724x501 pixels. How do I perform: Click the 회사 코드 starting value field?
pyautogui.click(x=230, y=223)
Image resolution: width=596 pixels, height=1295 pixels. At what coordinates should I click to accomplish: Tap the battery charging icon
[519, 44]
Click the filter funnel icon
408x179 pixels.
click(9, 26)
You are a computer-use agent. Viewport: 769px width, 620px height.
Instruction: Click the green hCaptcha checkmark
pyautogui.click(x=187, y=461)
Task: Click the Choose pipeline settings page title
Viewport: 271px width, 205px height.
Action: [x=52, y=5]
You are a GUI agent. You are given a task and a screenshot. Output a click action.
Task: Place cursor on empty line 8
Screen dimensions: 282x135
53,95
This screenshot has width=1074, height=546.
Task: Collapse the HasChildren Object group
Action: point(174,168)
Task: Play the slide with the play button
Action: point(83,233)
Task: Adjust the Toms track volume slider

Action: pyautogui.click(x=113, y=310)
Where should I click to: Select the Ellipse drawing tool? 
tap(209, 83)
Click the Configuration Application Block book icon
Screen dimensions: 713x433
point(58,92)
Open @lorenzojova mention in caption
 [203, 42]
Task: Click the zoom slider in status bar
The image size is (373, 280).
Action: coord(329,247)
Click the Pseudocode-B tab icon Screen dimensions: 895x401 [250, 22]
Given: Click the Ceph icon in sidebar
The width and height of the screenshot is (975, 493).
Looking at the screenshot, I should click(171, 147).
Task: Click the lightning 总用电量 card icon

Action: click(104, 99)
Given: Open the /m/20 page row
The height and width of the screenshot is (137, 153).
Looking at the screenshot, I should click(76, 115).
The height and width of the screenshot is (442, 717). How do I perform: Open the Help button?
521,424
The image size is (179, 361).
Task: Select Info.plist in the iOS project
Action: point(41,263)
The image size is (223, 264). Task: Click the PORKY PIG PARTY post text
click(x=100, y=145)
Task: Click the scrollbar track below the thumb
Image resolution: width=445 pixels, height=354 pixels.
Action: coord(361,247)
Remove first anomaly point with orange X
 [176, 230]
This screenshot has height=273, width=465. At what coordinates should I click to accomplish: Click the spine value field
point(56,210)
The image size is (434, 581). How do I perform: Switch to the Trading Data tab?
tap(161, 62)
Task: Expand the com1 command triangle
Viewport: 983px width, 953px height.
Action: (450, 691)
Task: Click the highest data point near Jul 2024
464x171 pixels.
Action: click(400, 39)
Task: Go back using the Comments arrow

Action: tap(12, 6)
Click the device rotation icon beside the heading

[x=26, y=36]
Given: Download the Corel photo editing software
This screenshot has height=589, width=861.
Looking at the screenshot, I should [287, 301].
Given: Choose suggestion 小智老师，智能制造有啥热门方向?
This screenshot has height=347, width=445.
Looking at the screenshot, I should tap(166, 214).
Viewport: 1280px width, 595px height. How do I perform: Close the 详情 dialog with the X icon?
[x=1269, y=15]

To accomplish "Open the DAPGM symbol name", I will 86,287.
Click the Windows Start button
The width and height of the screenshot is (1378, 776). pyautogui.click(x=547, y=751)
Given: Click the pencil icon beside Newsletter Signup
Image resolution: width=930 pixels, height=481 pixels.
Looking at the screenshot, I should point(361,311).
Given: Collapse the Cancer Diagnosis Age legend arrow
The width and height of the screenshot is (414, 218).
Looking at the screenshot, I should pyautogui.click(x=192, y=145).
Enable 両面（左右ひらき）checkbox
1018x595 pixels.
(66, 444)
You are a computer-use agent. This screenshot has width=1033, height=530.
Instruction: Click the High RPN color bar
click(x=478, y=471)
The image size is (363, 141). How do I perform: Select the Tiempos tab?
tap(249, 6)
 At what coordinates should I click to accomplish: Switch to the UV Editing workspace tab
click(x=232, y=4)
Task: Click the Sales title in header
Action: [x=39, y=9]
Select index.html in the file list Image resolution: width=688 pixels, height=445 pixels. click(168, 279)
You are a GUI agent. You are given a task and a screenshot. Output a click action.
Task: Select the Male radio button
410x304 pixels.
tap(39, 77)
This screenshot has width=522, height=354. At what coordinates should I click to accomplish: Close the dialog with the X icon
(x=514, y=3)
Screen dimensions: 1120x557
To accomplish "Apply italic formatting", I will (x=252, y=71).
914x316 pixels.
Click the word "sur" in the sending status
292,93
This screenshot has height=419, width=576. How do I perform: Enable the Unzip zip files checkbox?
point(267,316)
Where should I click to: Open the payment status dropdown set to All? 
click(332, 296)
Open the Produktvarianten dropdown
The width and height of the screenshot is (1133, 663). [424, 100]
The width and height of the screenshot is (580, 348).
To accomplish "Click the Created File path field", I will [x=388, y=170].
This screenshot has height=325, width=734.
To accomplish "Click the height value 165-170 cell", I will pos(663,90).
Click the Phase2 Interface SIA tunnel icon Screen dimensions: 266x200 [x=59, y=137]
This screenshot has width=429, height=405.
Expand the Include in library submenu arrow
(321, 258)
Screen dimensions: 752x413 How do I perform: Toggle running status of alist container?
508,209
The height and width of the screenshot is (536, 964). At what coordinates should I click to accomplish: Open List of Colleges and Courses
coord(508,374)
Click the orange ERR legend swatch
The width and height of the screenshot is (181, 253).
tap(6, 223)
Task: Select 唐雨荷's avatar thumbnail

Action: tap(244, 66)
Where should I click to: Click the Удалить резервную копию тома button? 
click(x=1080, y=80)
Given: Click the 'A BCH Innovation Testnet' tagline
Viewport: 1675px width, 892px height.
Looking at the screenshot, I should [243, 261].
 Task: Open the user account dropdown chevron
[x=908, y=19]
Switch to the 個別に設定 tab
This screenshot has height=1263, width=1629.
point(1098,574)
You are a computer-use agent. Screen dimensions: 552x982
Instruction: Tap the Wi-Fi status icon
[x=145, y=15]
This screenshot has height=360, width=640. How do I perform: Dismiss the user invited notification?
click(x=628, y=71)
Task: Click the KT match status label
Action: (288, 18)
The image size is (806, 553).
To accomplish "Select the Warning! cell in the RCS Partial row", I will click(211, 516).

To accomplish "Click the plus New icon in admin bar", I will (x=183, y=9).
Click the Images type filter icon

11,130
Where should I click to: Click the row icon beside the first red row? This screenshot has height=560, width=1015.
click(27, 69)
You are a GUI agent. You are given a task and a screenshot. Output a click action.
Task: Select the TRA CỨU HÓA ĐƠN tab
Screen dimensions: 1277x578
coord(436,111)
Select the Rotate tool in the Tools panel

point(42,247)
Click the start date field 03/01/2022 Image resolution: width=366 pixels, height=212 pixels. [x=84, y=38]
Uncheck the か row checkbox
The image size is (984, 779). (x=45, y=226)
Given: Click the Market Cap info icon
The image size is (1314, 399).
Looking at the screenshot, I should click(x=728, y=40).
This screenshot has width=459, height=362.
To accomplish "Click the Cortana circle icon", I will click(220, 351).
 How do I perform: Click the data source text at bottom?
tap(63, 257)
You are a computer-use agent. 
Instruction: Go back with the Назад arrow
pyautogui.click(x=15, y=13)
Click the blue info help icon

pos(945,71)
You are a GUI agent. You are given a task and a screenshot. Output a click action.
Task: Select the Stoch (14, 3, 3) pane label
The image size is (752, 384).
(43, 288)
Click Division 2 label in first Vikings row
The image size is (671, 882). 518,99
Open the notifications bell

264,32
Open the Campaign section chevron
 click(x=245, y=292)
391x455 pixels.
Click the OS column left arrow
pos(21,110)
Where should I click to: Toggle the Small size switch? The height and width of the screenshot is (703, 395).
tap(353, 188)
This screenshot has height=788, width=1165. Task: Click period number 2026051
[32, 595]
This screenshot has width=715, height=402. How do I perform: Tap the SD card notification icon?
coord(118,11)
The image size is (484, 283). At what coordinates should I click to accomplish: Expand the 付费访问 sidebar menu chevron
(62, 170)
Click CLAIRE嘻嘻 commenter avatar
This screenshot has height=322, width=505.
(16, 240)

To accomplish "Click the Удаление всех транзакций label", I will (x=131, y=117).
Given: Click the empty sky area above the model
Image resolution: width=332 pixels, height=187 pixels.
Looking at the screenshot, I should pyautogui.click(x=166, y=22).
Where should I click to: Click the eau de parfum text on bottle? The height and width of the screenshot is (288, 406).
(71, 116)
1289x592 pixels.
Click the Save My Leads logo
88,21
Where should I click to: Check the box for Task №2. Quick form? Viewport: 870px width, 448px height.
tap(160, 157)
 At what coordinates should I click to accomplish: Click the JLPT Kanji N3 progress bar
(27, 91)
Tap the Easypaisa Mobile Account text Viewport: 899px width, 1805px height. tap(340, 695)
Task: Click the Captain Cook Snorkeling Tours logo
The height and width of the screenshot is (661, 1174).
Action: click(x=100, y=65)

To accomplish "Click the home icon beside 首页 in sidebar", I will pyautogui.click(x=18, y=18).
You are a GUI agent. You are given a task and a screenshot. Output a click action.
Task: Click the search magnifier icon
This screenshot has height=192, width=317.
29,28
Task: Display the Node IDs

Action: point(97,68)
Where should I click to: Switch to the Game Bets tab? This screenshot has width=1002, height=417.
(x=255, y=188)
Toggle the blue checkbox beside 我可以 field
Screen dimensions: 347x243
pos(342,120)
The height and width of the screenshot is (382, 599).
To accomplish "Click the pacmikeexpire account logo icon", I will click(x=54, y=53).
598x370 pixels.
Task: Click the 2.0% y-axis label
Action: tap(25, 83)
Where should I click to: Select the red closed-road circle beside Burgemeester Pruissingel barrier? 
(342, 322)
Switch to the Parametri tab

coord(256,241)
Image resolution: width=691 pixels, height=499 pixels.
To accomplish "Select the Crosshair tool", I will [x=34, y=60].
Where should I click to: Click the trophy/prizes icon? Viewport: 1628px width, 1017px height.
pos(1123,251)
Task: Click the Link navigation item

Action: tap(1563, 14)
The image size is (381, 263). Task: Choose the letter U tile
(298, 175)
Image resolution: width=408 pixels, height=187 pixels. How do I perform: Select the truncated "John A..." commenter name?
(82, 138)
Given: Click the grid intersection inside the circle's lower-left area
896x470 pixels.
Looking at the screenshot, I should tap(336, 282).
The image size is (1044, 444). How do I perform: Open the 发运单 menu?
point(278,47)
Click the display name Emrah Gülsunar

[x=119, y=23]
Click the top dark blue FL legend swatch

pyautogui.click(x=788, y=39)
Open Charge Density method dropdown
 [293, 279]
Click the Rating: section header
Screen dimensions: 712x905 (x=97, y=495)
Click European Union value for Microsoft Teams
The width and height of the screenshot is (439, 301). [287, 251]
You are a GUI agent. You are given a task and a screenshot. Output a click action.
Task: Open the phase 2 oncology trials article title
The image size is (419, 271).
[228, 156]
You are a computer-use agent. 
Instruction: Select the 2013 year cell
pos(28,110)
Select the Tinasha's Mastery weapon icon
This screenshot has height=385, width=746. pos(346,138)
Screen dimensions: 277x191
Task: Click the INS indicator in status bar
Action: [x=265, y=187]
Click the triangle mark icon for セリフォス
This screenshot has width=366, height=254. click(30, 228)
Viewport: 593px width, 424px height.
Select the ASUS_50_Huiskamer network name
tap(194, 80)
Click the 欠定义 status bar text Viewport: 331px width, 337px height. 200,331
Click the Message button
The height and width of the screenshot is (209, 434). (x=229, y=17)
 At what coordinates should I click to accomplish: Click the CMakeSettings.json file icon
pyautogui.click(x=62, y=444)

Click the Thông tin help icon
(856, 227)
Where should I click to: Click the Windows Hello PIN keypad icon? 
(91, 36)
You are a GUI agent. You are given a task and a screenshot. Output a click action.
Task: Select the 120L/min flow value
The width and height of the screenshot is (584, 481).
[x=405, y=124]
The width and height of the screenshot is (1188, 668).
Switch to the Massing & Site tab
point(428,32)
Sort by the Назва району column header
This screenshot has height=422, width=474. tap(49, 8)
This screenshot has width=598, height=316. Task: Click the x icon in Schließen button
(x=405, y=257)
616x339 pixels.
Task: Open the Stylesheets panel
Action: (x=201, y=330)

• WORK TO COMPLETE:
Reproduce exactly, and with no other material, the lines between those holding "Where should I click to: Select the Ellipse" and "Task: Click the scrollbar", inclusive.

• EXERCISE RESULT:
Where should I click to: Select the Ellipse drawing tool? 
tap(209, 83)
Click the Configuration Application Block book icon
Screen dimensions: 713x433
point(58,92)
Open @lorenzojova mention in caption
 [203, 42]
Task: Click the zoom slider in status bar
The image size is (373, 280).
Action: coord(329,247)
Click the Pseudocode-B tab icon Screen dimensions: 895x401 [250, 22]
Given: Click the Ceph icon in sidebar
The width and height of the screenshot is (975, 493).
Looking at the screenshot, I should click(171, 147).
Task: Click the lightning 总用电量 card icon

Action: click(104, 99)
Given: Open the /m/20 page row
The height and width of the screenshot is (137, 153).
Looking at the screenshot, I should click(76, 115).
The height and width of the screenshot is (442, 717). How do I perform: Open the Help button?
521,424
The image size is (179, 361).
Task: Select Info.plist in the iOS project
Action: point(41,263)
The image size is (223, 264). Task: Click the PORKY PIG PARTY post text
click(x=100, y=145)
Task: Click the scrollbar track below the thumb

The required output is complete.